Longitudinal sero‐reactivity to human herpesvirus 8 (KSHV) in the Swiss HIV Cohort 4.7 years before KS

Abstract

The relationship between viral infection with Kaposi sarcoma‐associated herpesvirus (KSHV) and the onset of Kaposi sarcoma (KS) in AIDS patients is incompletely understood. This study investigates the use of three serological assays to predict the development of KS in HIV‐positive patients. Serially collected serum samples from 36 patients with KS and matched controls in the Swiss HIV Cohort Study (SHCS) were analyzed in a case control study.
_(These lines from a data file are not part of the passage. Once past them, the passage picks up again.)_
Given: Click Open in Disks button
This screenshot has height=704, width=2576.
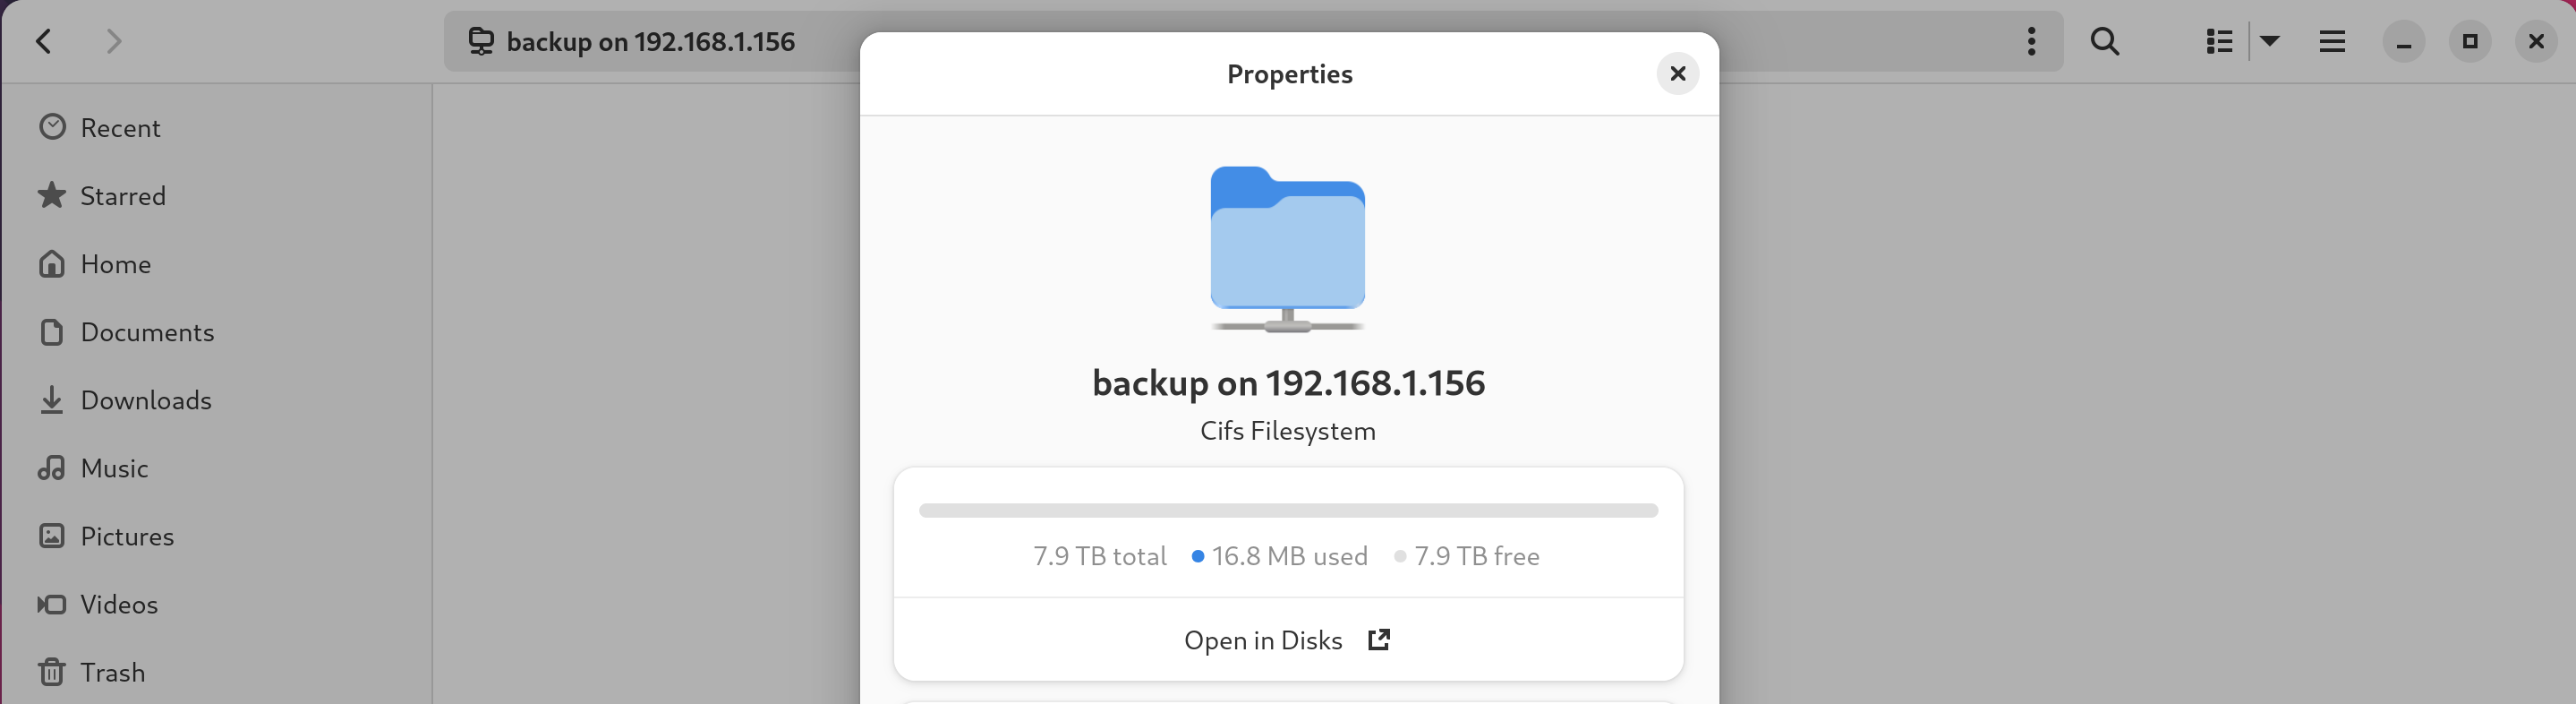Looking at the screenshot, I should pyautogui.click(x=1287, y=640).
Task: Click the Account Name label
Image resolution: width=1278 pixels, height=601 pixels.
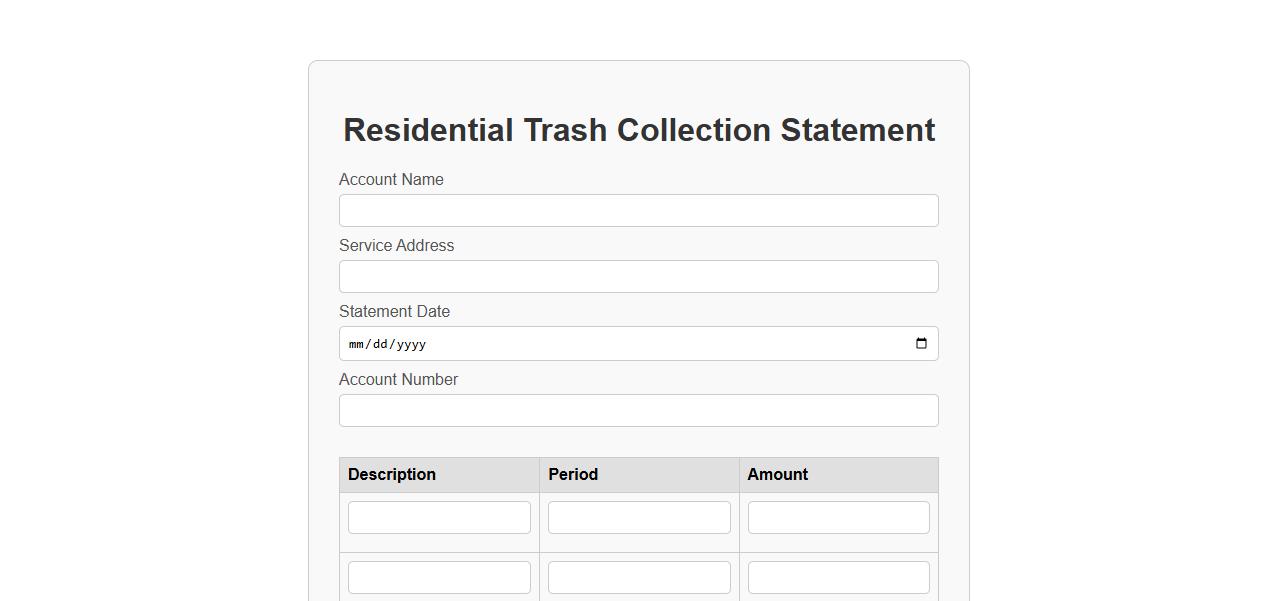Action: coord(391,180)
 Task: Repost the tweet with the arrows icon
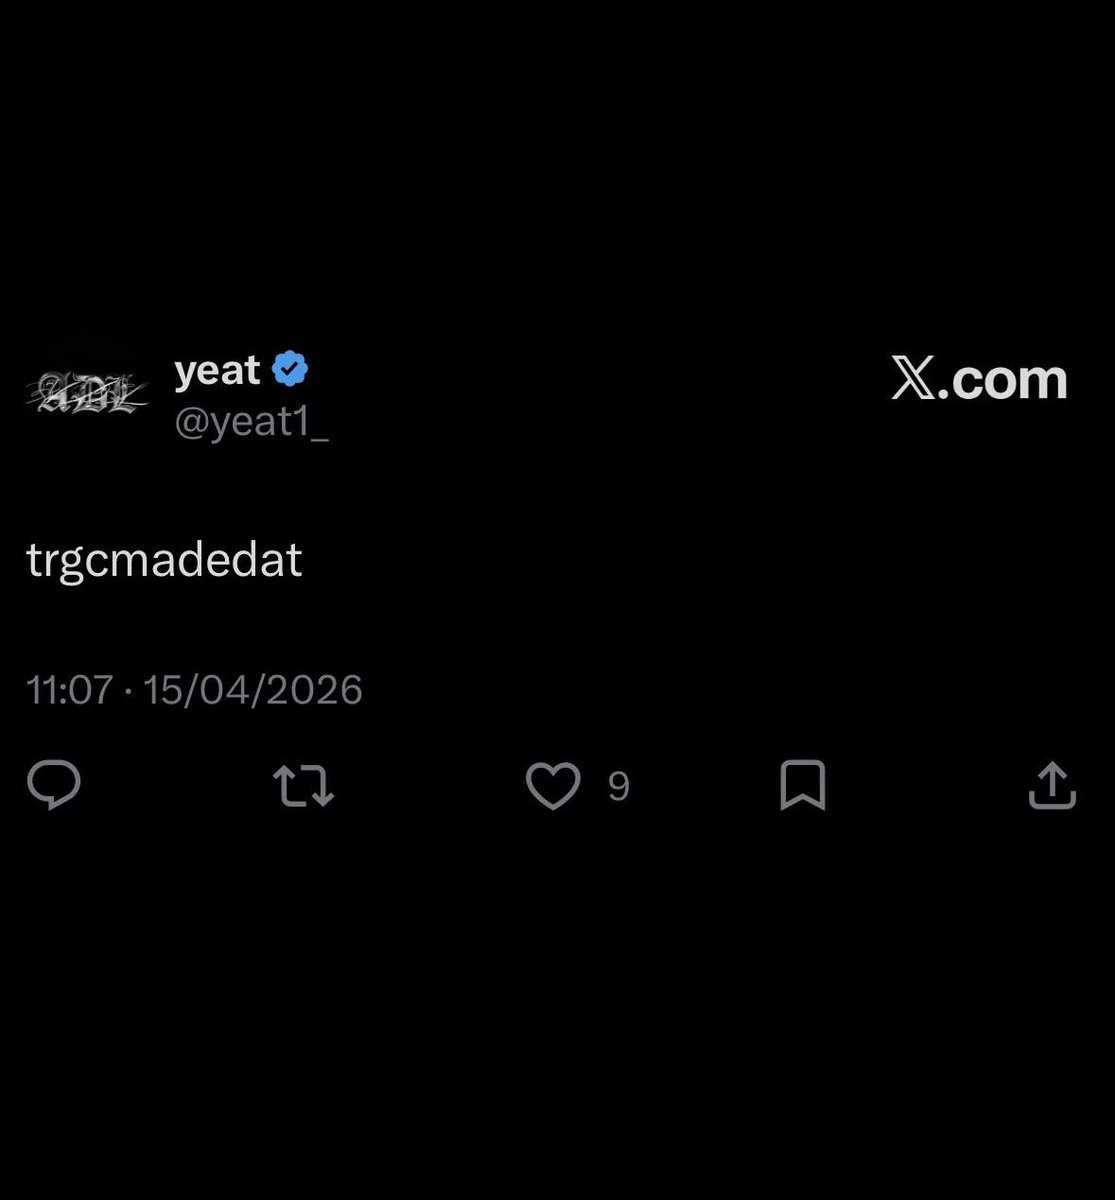[x=303, y=786]
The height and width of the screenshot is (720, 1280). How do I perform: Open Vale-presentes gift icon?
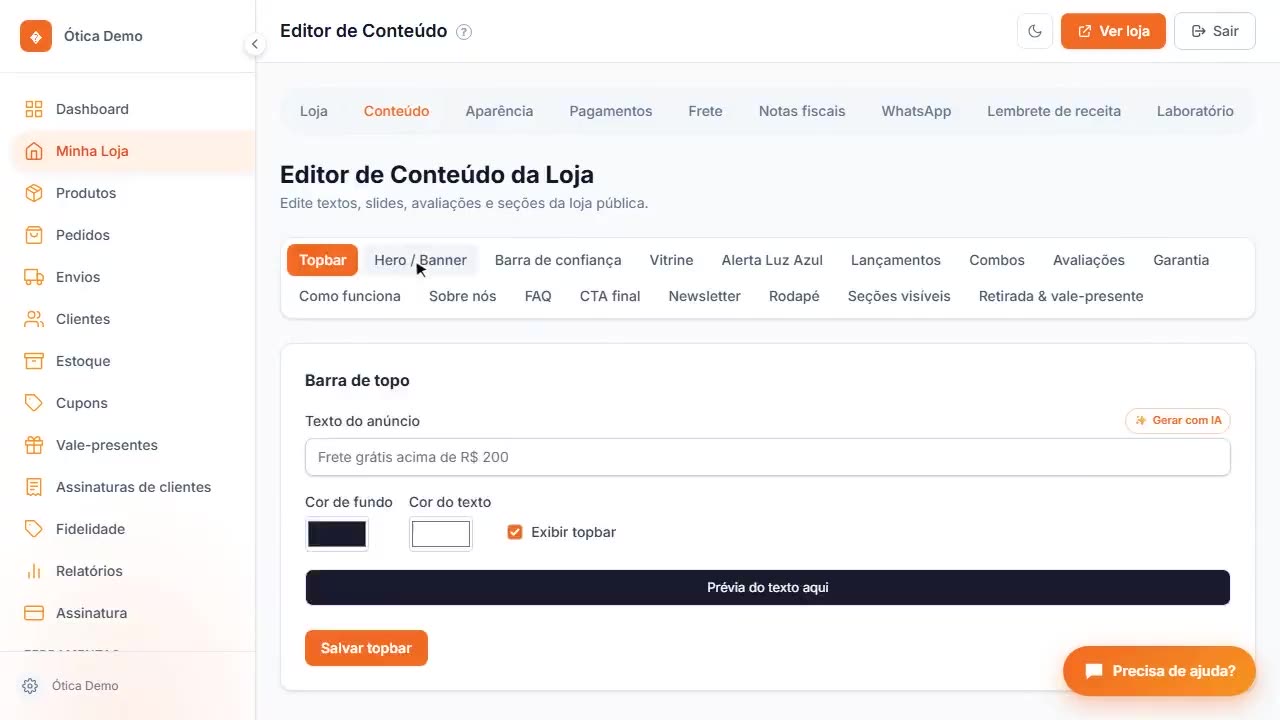click(x=34, y=445)
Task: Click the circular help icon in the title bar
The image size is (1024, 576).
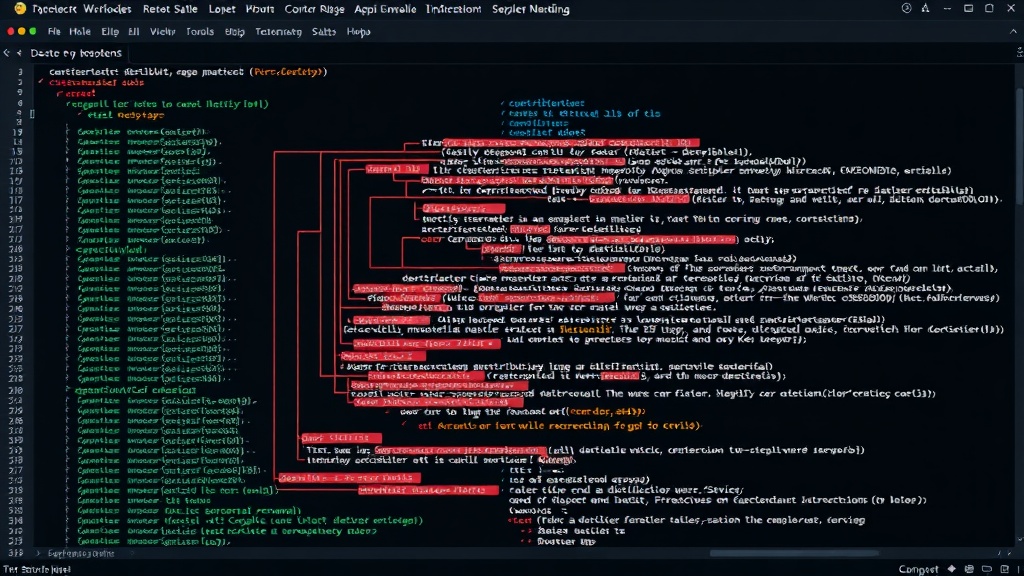Action: pos(906,8)
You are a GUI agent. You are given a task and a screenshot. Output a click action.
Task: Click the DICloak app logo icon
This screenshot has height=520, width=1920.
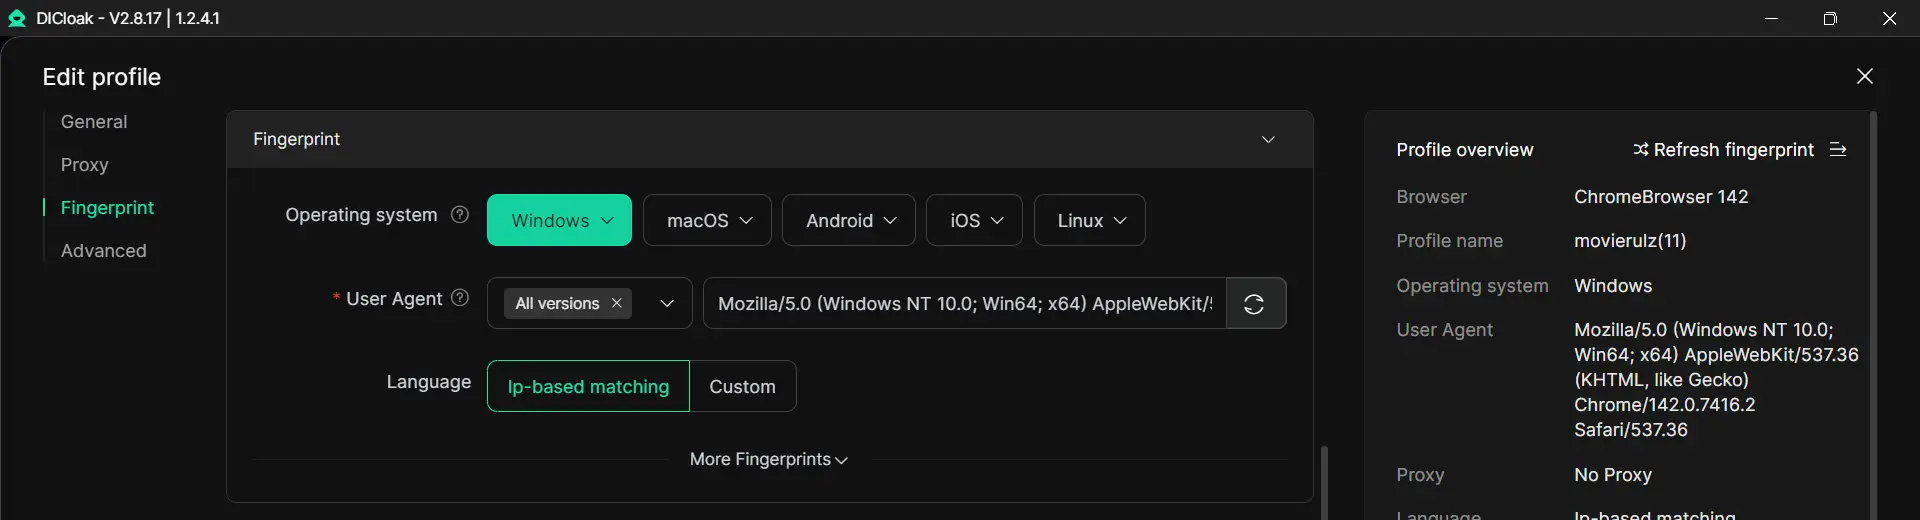[x=17, y=18]
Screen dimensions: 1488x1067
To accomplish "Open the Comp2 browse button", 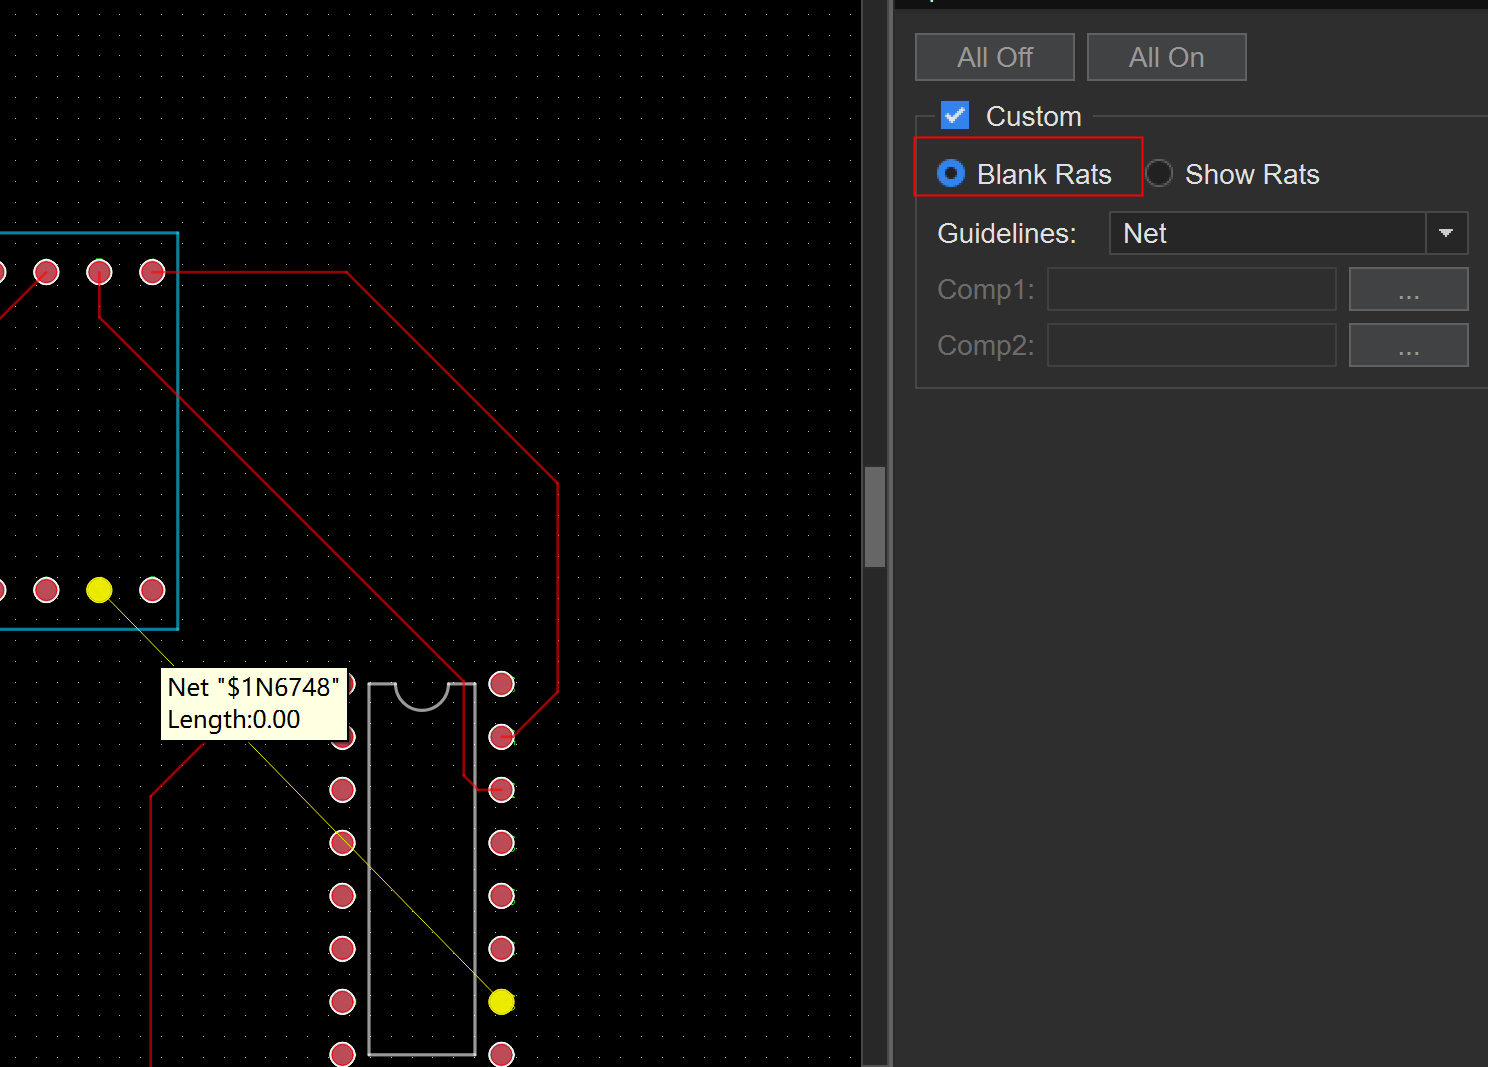I will tap(1408, 345).
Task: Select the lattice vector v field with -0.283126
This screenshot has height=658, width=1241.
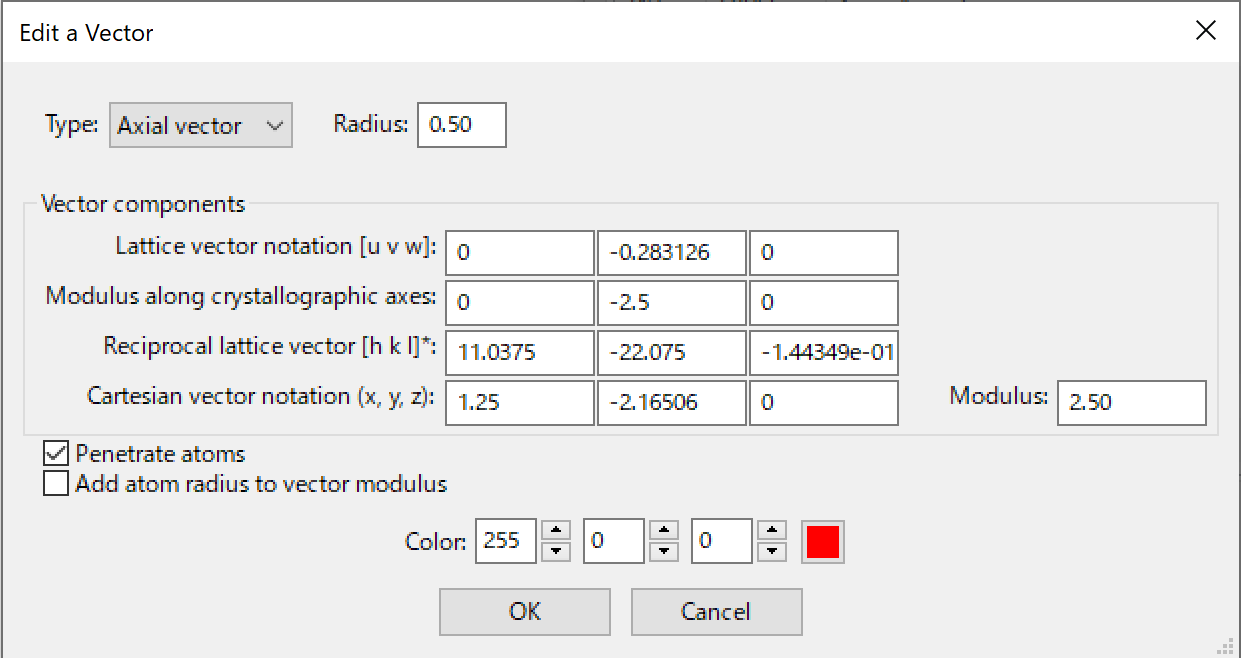Action: [x=671, y=253]
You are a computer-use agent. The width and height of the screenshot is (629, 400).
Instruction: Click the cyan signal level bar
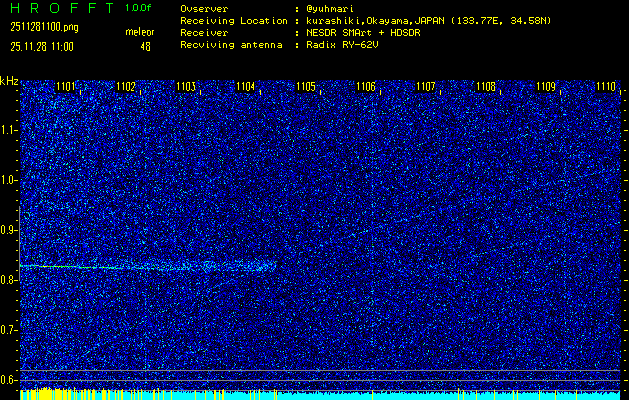[320, 395]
Three serologic assays to detect antibodies against KSHV (nuclear and membrane antigen immunofluorescence assay, N‐IFA, M‐IFA and ORF 65.2 ELISA) were used to determine the predictive value of KSHV‐seropositivity. Serial samples from the cases were also analyzed to determine longitudinal patterns of seroreactivity and identify cases of seroconversion. Assay sensitivity for detection of KSHV antibodies was highest for M‐IFA (83%), followed by N‐IFA (74%) and 65.2 ELISA (52%). At the time of initial serum sampling (median 4.7 years before KS), only the N‐IFA distinguished case and control sera (61% vs. 32%) and no assay was clearly predictive of subsequent onset of clinical KS. Moreover, an unexpectedly high rate of reversions to seronegativity were observed by N‐IFA (27/33) as well as by 65.2 ELISA (11/26) in the longitudinal analysis. Analysis of the ORF65.2 ELISA index indicated that these reversions before the clinical onset of KS were associated with antibody levels that frequently hovered around the level of detectability. A marked increase in ORF 65.2 antibody titer occurred in a third of the patients at the time of KS diagnosis. Only two seroconversions were documented. KSHV infection within the SHCS is likely to have preceded HIV infection. KSHV infection alone is not highly predictive of KS development in this cohort of HIV‐infected homosexual men as compared with matched controls. Three KSHV serologic assays, though sensitive at the time of clinical KS are inconsistently positive before the development of AIDS‐related KS. J. Med. Virol. 64:157–166, 2001.